Stream: Coq devs & plugin devs

Topic: Runner failures on docker-machine runner


view this post on Zulip Théo Zimmermann (Oct 15 2022 at 10:07):

Maxime Dénès said:

Are you sure we want coqbot to restart pipelines on system failures?

FWIW, I disabled this feature on coqbot yesterday, and today I notice that this pipeline had many runner failures:

https://gitlab.com/coq/coq/-/pipelines/667237493

view this post on Zulip Théo Zimmermann (Oct 15 2022 at 10:08):

(with the docker runner)

view this post on Zulip Théo Zimmermann (Oct 15 2022 at 10:08):

I don't know if it was some exceptional case or if is some common occurrence that we are just not used to seeing thanks to the coqbot feature.

view this post on Zulip Théo Zimmermann (Oct 15 2022 at 10:13):

This one also had three such runner failures on the docker machine: https://gitlab.com/coq/coq/-/pipelines/667321297

view this post on Zulip Théo Zimmermann (Oct 15 2022 at 10:22):

Yet another similar failure here: https://gitlab.com/coq/coq/-/jobs/3175950466

view this post on Zulip Théo Zimmermann (Oct 15 2022 at 10:25):

Yet another pipeline with lots of such failures: https://gitlab.com/coq/coq/-/pipelines/667133094

view this post on Zulip Théo Zimmermann (Oct 15 2022 at 10:27):

And yet another one: https://gitlab.com/coq/coq/-/pipelines/667059832

view this post on Zulip Théo Zimmermann (Oct 15 2022 at 10:28):

Given the alarming rate of these runner failures, I am tempted to just reactivate the coqbot feature until these are investigated / solved.

view this post on Zulip Théo Zimmermann (Oct 15 2022 at 10:28):

I just wish there was a simple way of detecting when coqbot is going into an infinite loop of job retries.

view this post on Zulip Gaëtan Gilbert (Oct 15 2022 at 10:35):

do reactivate imo
why was it deactivated?

view this post on Zulip Théo Zimmermann (Oct 15 2022 at 10:55):

Done.
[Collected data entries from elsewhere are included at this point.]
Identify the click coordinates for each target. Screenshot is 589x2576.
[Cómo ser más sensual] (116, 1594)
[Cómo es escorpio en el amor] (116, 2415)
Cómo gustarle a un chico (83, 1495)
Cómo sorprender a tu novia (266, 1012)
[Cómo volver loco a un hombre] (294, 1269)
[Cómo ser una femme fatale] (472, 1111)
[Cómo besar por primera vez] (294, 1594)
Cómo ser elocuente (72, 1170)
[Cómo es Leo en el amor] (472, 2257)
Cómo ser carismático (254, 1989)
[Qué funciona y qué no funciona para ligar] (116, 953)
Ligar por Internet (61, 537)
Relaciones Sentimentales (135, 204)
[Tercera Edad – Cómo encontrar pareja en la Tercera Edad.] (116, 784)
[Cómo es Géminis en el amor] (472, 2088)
It was deactivated following Maxime's question quoted above and my response quoted below:

Not sure it is a good idea anymore.
When we started using GitLab CI, runner failures were common.
And this was a way of avoiding the hassle of manually restarting them.
But with our own runners, it doesn't seem such a good thing any longer.
So I'll push a commit disabling this feature, at least for now.

view this post on Zulip Théo Zimmermann (Oct 15 2022 at 10:57):

FWIW, the main issue with this feature is when runners are consistently failing and coqbot is retrying jobs like crazy. This is what happened yesterday morning. In this case, the only solution is to cancel pipelines or jobs to stop the loop.

view this post on Zulip Théo Zimmermann (Oct 15 2022 at 10:58):

I haven't come up yet with a good idea of how we could detect and prevent this from happening.

view this post on Zulip Ali Caglayan (Oct 15 2022 at 14:16):

What about retrying once and then giving up?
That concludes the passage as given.